▶ _Activity_
For the records shown below, return an exact copy that excludes the pictures.

### Material supplied

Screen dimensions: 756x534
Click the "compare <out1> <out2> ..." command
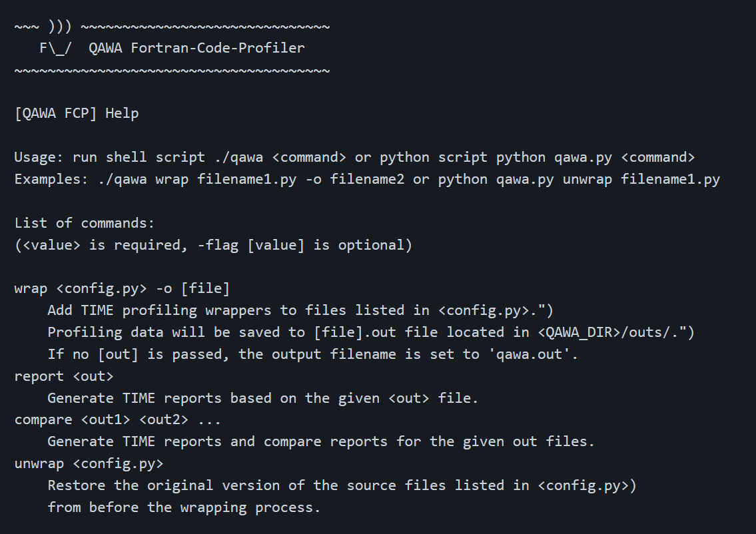[118, 419]
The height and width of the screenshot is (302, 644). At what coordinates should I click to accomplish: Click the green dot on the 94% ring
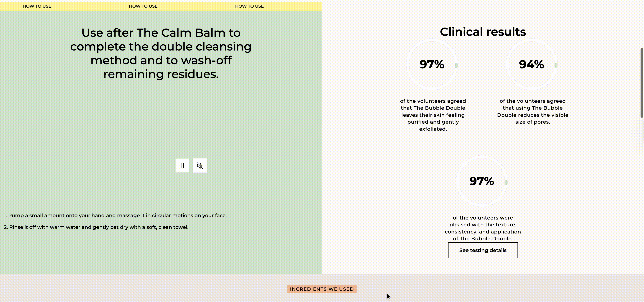[556, 65]
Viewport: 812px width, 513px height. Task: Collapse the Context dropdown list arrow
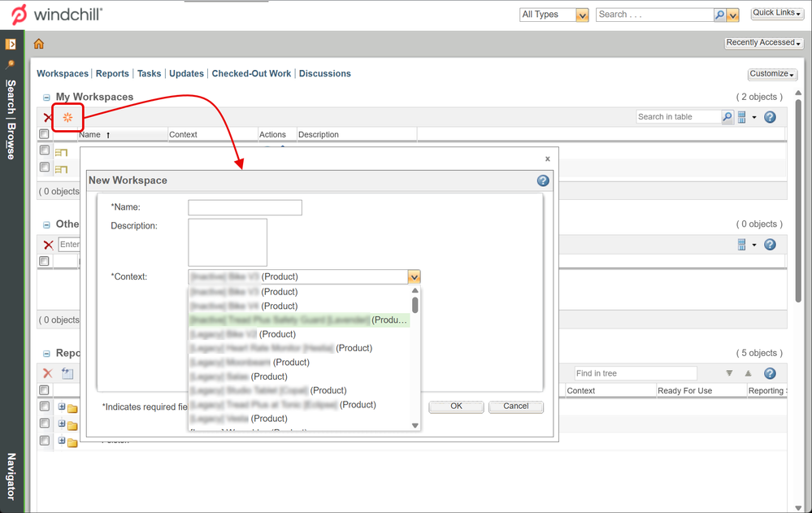415,277
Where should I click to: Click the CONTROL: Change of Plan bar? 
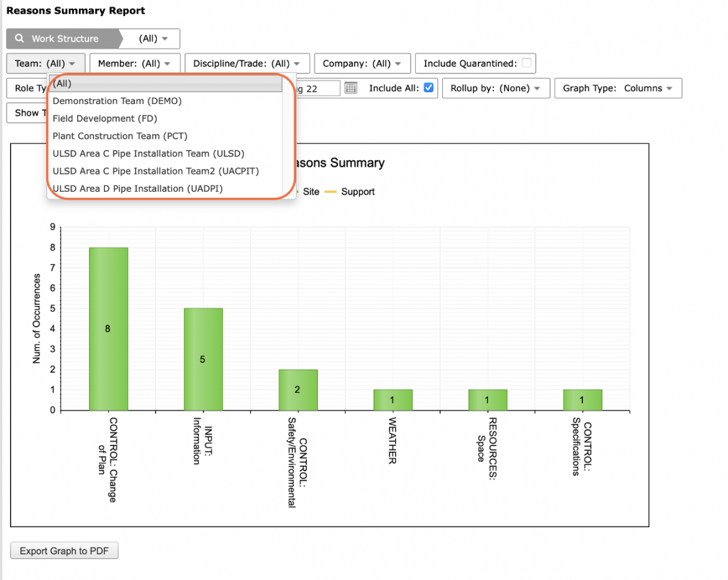point(109,329)
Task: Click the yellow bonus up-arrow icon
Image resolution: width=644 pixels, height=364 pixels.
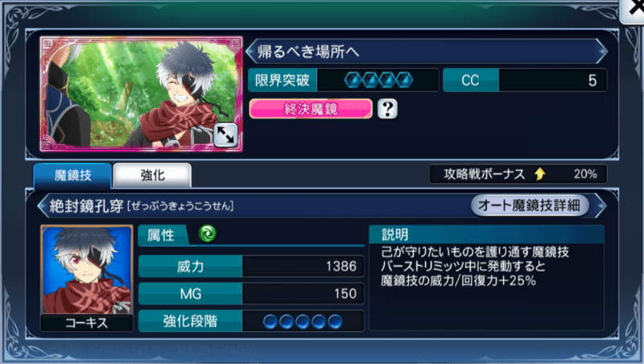Action: pos(539,174)
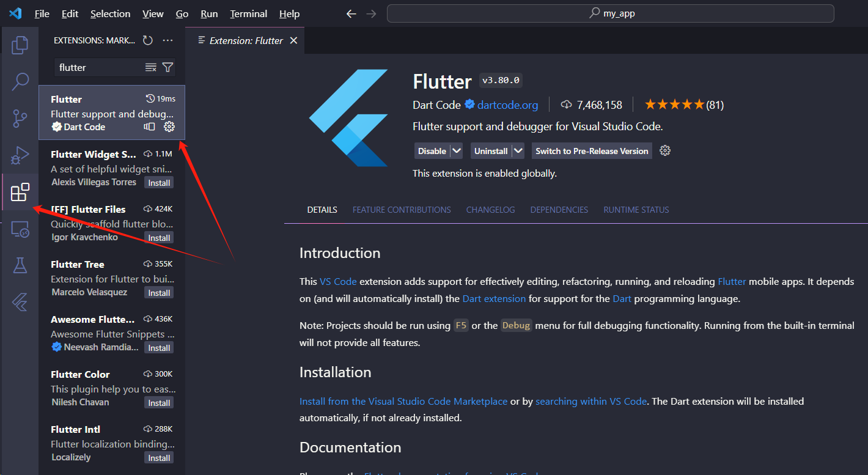This screenshot has height=475, width=868.
Task: Open the extensions filter menu
Action: [x=167, y=67]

######

▶ _Result below_
Screen dimensions: 756x534
Click the "compare <out1> <out2> ..." command
[118, 419]
The height and width of the screenshot is (302, 644). At what coordinates should I click to accomplish: Click the green dot on the 94% ring
[556, 65]
Viewport: 812px width, 513px height. Task: Collapse the Context dropdown list arrow
415,277
Where should I click to: Click the CONTROL: Change of Plan bar? 
point(109,329)
Task: Click the yellow bonus up-arrow icon
Image resolution: width=644 pixels, height=364 pixels.
Action: pos(539,174)
This screenshot has height=475, width=868.
Task: Open the extensions filter menu
Action: [x=167, y=67]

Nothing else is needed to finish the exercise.